╔══

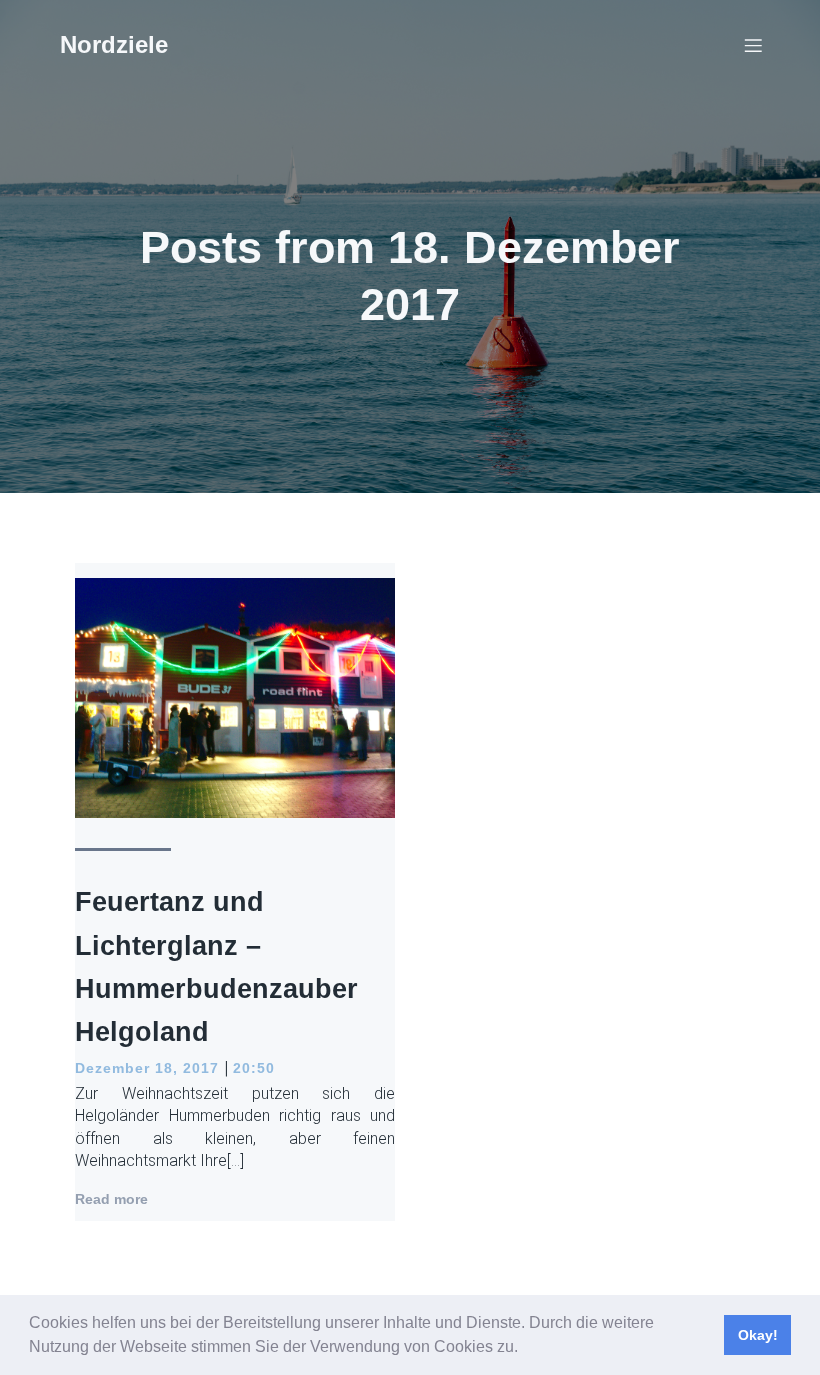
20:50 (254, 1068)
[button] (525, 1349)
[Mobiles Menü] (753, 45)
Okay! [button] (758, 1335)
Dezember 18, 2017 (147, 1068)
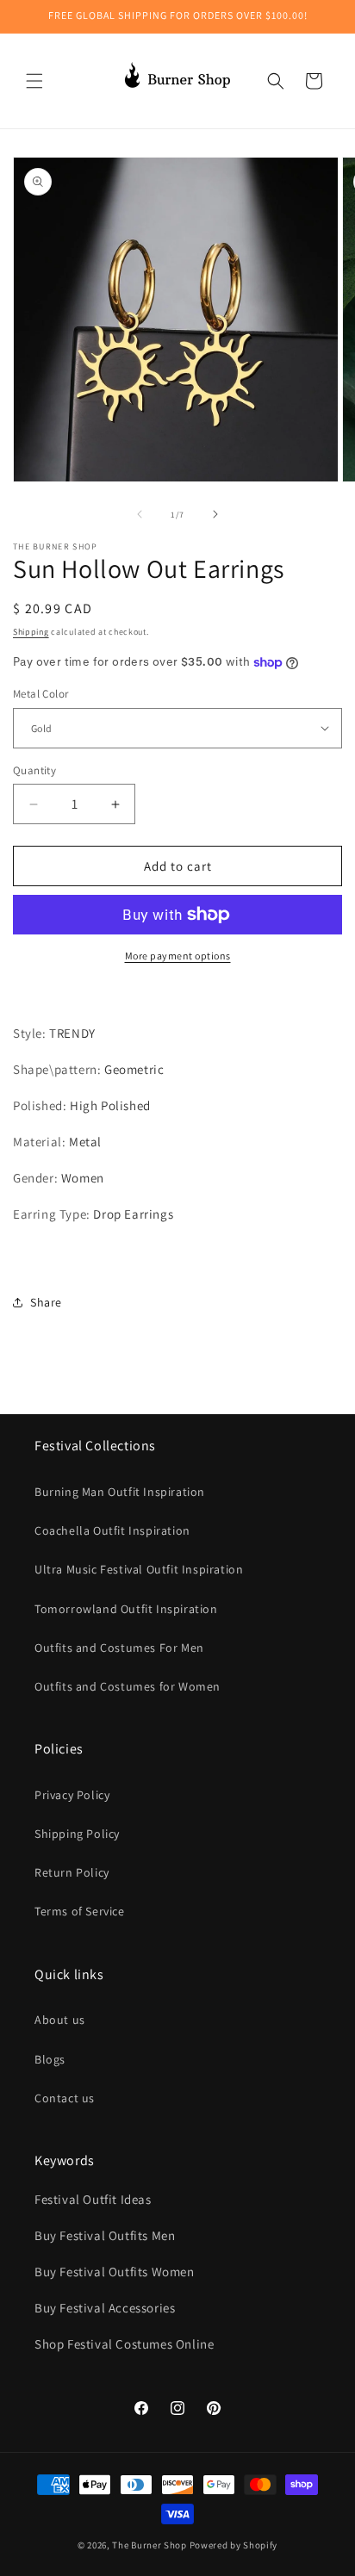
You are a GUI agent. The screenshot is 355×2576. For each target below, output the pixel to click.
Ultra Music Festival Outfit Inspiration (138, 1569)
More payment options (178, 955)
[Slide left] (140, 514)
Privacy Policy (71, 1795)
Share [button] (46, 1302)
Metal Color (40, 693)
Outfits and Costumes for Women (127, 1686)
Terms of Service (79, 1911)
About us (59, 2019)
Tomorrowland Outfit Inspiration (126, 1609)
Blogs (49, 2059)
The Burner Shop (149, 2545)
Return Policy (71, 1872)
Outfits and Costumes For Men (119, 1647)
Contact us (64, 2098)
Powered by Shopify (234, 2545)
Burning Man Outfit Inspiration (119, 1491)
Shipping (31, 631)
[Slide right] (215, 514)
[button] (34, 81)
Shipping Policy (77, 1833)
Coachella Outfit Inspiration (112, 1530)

╚══

*EXERCISE DETAILS*: Retype exactly, and only, the lines that run from the one with "Burning Man Outfit Inspiration (119, 1491)" through the final line of the entries.

*SOLUTION TO THE EXERCISE*:
Burning Man Outfit Inspiration (119, 1491)
Shipping (31, 631)
[Slide right] (215, 514)
[button] (34, 81)
Shipping Policy (77, 1833)
Coachella Outfit Inspiration (112, 1530)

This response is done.